Читать книгу Язык, онтология и реализм - Л. Б. Макеева - Страница 5

Часть I. Модели соотношения языка и реальности в аналитической философии XX в.
Глава 1. Формальный язык, логическая семантика и мир
1.2. Логический атомизм Б. Рассела: язык как отображение структуры реальности

Оглавление

В 1918 г. Бертран Рассел (1872–1970) прочитал в Лондоне цикл лекций, которые в последующем были опубликованы в журнале «Monist» под названием «Философия логического атомизма». В этих лекциях он представил набросок всеобъемлющей философской системы, в которой постулировал строгий параллелизм между языком и миром. Благодаря этому провозглашенному параллелизму он счел возможным использовать методы логического анализа языка для раскрытия глубинной структуры реальности.

Рассел подверг суровой и жесткой критике предшествующую метафизику, однако «в основном его критика сводилась к тому, что метафизика давала неправильное объяснение мира, и Рассел полагал, что ему удалось выяснить, почему это произошло. Но он не отвергал саму задачу законченного объяснения мира и приближения к тому, что называл “окончательной метафизической истиной”» [Страуд, 1998, с. 512]. Основанием для его разрыва с прошлой философией послужила логика. Все прежние метафизические системы, по его мнению, опирались на аристотелевскую логику[16], а у Фреге он обнаружил идею совершенно другой логики, которая и вдохновила его на построение метафизики нового типа.

Таким образом, определяя свою позицию как «научную философию, основанную на математической логике», Рассел отнюдь не считал, что строение мира и его онтологический «состав» должны быть полностью отданы в ведение науки. Да, эмпирические вопросы нужно оставить науке, а вот вопросы о фундаментальных структурных особенностях вселенной (например, есть ли факты и что они собой представляют) принадлежат к компетенции философии. В статье «Логический атомизм» (1924) Рассел пишет: «Философия должна быть всесторонней и смелой, чтобы предлагать гипотезы о Вселенной, которые наука все еще не в состоянии ни подтвердить, ни опровергнуть. Но они должны быть представлены именно как гипотезы, а не, что часто делается, как бесспорные истины, подобно догмам религии» [Рассел, 1998, с. 35]. Однако для решения этих задач, как было сказано, философия должна вооружиться новой логикой.

* ВЫДЕРЖКИ ИЗ ДАННЫХ *
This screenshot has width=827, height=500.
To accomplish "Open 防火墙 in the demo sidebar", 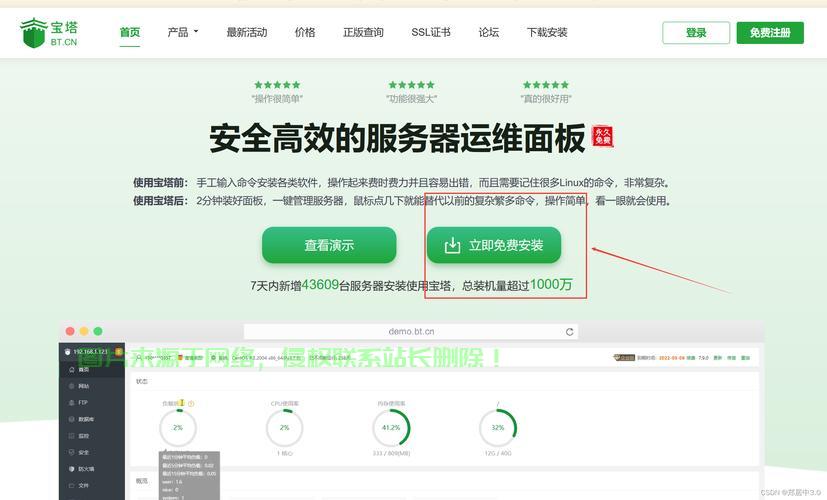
--
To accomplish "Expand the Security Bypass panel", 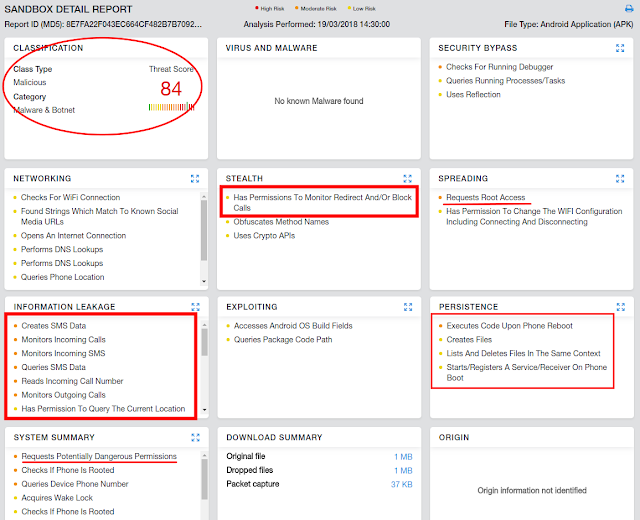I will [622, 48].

* УСЛОВИЕ ЗАДАНИЯ *
Продолжите текст о логическом атомизме Б. Рассела, начав сразу после его последнего предложения.

* ОТВЕТ *
Вера Рассела в могущество логики и логического анализа вполне объяснима. Как и Фреге, он был математиком, обратившимся к философии в связи с проблемой оснований математики. Как и Фреге, он увлекся логицистской идеей сведения всей «чистой» математики к логике. Когда в 1900 г. Рассел на Международном философском конгрессе познакомился с результатами Дж. Пеано по аксиоматизации арифметики, его программа построения всей математики как единой дедуктивной системы, опирающейся на минимальное количество понятий и основоположений, которые могут быть соответственно определены в логических терминах и выведены из чисто логических принципов, приняла вполне осязаемые очертания. В ходе осуществления этой программы Рассел построил формальный логический язык[17], который в своих принципиальных чертах совпадал с языком, используемым в этих же целях Фреге, но были и некоторые важные различия. Во-первых, Рассел стал применять более простую и наглядную, чем у немецкого логика, систему записи выражений формального языка, которая сохраняется до настоящего времени. Во-вторых, хотя Рассел, подобно Фреге, для описания логической структуры суждения использовал понятие функции, он сохранил для нее традиционное название «предикат». В-третьих, его логическая система содержала такой важный компонент, как «теория типов», созданная им для преодоления парадокса[18], который он обнаружил в теории множеств весной 1901 г. и который впоследствии был назван его именем. Однако наиболее важные изменения коснулись интерпретации формального языка и созданной в этих целях теории значения.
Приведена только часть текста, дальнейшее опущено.